Saturday, 8 December 2007

The death of photography?

Seeking Mozart, Salzburg, November 2007
Definitely what was there but certainly not real

So the talk of the town is Newsweek's article asking if photography is dead. Once more into the breech. Lively discussion at T.O.P. and more to come at the Landscapist. As Mark Hobson points out, it is really a discussion about whether "photography as reality" is dead. Here are some of my thoughts on the subject (sometimes repeating things I've said before - at least I'm consistent):

Why is it that photography needs to purely documentary (in that it depicts something that actual happened or exists as it was at the moment)? If we're talking about the medium from an artistic perspective it is just another means to an ends. If you are doing accurate reportage (e..g. journalism) then accuracy is important, but framing and cropping still come into play.

I love it when photographers talk about photography as being "real" and then present black and white images. they are not, and can never be, truly real in my opinion. The world is in colour. Sure they can show the actual objects in form, just not truly as they are/were. Black and white is as much an artistic choice as digital manipulation. Don't pretend it is anything else.

Don't try and pass-off manipulated images as being "as is". That's just fraud. I've no problem with digital (or darkroom) work to deliver a final product as the result of artistic vision. Just don't tell me it's accurate. In this sense "truth" is a wider issue than true representation, from an artistic point of view. Even if I take landscape photos the way in which I present them is my view of what I saw - this may not be yours. Heck, if it was a sunny day and we were both wearing shades we wouldn't have seen the same thing anyway.

One strength that photography has over other artistic media is that it can depict things as they are. It is also able to do so in a very short time. That is just one technical result, though. Doesn't mean that artistic expression with photography need be limited to reality.

Photography can go in 2 non-realism directions. Real form, unreal content: i.e. the picture is truly representational of what was in front of the camera, which just happened to be made-up (think Jeff Wall or Aaron Hobson). The other end is real content, unreal form: it is a picture of something actually there but developed in such a way as to look different than the reality (my view on B&W comes here, as well as soft-focus, colour manipulation etc).

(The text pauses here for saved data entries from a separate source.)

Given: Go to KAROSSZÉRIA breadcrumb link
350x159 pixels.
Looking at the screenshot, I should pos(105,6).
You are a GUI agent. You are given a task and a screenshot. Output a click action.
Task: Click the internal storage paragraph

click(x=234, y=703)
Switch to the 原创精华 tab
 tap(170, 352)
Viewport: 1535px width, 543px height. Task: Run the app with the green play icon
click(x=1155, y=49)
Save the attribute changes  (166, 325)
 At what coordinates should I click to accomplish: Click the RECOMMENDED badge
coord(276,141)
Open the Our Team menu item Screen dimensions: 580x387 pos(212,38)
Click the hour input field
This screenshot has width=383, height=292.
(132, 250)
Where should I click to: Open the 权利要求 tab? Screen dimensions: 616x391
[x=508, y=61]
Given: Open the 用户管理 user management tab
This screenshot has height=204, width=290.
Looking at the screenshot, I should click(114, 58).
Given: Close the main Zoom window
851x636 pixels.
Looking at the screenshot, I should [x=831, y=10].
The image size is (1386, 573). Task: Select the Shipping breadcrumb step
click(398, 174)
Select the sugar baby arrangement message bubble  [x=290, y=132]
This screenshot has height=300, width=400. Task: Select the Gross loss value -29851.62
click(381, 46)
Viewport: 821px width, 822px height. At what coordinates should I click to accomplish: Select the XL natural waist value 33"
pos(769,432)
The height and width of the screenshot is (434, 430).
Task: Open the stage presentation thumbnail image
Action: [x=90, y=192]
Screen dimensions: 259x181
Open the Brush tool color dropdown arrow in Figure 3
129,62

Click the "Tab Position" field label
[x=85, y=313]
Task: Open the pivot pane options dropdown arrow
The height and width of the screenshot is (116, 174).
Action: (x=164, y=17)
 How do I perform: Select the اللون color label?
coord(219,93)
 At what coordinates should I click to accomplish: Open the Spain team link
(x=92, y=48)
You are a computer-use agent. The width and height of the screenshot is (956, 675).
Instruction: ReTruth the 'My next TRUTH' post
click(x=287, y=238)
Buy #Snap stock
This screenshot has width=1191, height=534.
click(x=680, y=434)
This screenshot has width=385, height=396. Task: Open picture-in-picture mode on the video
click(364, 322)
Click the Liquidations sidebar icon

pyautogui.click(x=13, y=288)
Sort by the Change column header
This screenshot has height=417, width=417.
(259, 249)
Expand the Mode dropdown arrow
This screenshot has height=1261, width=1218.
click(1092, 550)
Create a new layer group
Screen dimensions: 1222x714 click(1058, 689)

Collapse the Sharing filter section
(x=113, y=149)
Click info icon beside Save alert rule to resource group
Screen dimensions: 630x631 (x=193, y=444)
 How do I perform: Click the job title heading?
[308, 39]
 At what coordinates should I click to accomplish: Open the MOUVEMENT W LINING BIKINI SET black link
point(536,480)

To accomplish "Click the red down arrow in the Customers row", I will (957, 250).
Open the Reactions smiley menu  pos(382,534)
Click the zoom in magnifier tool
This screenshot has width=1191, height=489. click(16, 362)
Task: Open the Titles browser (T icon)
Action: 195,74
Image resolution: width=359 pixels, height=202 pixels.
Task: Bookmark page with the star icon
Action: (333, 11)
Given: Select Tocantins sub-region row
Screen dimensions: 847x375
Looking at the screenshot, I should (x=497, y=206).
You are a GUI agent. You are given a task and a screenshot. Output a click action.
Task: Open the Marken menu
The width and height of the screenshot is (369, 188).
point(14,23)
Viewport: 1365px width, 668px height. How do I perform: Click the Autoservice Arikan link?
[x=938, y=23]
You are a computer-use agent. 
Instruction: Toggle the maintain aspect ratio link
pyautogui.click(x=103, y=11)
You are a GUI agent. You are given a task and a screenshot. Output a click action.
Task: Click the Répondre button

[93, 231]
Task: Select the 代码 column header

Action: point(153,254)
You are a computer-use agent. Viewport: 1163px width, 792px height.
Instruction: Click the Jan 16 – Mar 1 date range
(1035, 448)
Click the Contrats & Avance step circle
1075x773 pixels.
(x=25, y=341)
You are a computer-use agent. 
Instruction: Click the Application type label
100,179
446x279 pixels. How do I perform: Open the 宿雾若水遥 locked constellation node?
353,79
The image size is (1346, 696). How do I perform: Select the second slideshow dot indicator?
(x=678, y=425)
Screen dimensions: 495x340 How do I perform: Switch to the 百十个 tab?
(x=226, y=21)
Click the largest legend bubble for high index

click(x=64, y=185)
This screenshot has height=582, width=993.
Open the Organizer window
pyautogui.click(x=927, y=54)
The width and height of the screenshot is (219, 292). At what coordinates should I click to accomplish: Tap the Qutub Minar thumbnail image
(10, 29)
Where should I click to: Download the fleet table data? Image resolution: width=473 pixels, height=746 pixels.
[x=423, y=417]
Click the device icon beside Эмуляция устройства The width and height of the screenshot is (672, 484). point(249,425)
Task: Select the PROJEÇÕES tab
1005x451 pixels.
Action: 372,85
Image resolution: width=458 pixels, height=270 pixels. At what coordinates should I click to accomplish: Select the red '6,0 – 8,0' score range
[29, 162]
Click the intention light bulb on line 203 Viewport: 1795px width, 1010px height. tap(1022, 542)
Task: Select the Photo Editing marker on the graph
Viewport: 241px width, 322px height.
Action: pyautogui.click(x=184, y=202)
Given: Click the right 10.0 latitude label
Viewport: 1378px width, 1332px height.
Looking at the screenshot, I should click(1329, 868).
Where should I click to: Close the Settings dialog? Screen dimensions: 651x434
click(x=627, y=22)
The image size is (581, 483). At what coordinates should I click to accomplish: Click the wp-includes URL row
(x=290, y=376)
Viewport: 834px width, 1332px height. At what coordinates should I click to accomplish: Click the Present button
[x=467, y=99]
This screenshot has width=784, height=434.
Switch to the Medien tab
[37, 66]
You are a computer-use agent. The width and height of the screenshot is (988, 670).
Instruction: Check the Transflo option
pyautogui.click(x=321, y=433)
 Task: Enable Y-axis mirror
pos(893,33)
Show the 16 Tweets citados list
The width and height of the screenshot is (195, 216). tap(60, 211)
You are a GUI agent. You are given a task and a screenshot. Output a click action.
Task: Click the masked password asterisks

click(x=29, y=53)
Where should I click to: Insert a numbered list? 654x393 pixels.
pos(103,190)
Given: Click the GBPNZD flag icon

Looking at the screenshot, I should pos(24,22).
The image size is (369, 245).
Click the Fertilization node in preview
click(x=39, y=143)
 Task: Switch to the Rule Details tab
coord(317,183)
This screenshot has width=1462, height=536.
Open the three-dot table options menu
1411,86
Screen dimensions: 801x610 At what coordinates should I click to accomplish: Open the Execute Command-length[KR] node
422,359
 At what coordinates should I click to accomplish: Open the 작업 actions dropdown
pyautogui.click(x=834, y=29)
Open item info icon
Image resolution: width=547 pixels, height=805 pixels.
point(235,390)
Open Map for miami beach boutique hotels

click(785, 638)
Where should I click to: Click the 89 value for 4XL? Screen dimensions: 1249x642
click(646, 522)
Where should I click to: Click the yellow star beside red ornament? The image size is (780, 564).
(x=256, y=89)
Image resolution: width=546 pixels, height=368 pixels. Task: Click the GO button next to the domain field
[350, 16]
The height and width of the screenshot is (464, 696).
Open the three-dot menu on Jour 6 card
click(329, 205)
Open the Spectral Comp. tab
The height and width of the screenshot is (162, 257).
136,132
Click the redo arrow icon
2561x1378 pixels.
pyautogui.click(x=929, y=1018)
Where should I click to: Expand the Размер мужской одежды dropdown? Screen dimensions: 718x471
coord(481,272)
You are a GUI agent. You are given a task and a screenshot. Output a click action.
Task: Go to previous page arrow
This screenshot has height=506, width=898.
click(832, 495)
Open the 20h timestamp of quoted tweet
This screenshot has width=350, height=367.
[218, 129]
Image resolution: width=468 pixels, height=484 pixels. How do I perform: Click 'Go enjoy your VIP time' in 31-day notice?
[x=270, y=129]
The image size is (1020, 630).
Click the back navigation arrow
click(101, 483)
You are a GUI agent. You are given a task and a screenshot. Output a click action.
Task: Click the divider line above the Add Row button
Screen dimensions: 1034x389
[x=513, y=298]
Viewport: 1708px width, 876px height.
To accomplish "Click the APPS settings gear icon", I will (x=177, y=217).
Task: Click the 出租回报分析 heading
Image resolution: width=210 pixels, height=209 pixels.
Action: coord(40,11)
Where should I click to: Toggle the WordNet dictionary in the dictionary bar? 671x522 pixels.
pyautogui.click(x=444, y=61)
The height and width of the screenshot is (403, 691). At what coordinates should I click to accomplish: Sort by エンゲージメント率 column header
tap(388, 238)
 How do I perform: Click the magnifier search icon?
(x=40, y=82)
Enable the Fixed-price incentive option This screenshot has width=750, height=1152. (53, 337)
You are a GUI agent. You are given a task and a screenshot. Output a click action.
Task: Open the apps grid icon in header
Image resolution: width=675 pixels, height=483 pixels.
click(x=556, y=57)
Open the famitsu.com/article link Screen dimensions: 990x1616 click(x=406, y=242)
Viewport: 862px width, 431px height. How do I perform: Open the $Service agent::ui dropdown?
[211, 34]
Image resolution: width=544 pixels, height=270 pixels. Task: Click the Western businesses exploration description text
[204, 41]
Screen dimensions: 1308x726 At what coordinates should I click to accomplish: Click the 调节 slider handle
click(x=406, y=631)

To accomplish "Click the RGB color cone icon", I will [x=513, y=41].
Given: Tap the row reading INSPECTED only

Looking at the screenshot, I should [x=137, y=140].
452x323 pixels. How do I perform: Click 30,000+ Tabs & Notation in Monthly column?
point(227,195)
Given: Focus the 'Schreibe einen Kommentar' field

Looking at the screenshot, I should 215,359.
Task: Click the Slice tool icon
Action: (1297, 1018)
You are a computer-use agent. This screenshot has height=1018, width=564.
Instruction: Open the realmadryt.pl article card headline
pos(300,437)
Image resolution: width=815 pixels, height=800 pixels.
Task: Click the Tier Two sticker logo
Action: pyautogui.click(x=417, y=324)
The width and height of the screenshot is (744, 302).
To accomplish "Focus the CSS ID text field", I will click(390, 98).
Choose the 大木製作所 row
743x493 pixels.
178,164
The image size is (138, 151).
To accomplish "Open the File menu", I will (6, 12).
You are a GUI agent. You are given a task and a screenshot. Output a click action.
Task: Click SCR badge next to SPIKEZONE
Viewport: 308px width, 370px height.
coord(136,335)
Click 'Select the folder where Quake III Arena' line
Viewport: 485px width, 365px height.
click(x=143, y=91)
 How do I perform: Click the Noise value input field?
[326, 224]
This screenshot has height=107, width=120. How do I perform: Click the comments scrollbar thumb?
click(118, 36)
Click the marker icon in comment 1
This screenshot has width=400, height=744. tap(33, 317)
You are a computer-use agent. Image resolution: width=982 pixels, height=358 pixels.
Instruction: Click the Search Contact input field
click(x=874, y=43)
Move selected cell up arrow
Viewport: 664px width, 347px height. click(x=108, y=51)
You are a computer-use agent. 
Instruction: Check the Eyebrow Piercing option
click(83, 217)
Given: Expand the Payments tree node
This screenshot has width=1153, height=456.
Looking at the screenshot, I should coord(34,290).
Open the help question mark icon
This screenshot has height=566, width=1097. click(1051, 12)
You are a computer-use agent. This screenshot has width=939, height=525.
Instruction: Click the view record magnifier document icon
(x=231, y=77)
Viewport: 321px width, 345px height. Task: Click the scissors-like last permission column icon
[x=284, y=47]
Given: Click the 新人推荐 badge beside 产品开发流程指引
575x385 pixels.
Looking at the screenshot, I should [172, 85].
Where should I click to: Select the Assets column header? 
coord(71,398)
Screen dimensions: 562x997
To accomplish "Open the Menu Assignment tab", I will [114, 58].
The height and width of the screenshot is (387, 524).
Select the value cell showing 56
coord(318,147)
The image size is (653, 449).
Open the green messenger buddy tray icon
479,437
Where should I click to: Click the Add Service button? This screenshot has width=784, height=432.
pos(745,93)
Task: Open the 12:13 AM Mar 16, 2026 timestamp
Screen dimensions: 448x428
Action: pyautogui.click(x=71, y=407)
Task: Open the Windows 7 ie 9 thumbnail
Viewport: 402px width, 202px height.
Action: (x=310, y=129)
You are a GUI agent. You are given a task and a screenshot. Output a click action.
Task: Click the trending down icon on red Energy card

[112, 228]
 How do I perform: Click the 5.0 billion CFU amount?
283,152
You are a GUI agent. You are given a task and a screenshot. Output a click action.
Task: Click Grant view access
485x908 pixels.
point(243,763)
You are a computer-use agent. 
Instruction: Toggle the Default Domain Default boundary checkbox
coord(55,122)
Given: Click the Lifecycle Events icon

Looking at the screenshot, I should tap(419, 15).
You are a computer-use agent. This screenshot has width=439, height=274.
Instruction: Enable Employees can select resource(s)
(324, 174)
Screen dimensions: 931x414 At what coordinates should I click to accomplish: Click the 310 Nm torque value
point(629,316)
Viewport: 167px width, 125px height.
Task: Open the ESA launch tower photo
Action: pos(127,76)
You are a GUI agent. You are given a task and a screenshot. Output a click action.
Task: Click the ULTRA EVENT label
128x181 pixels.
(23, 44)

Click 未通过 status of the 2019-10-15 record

A large part the discussion in the Newsweek article stems from the premise that proliferation is bad for Art. It's not - more art is good, in my opinion, for Art. It might make it harder to make serious money doing it but that's not supposed to be the point. If you want to make money, go take portraits - the time-honoured way for visual artists to support themselves or get an original vision. It is also reminiscent of the arguments put forth in the '50s about painting by numbers. I don't think painting is dead as a result and it might well have brought more people in touch with art than would have done otherwise. If you want to worry about the death of Art consider that one of the World's largest sellers of art is actually Ikea.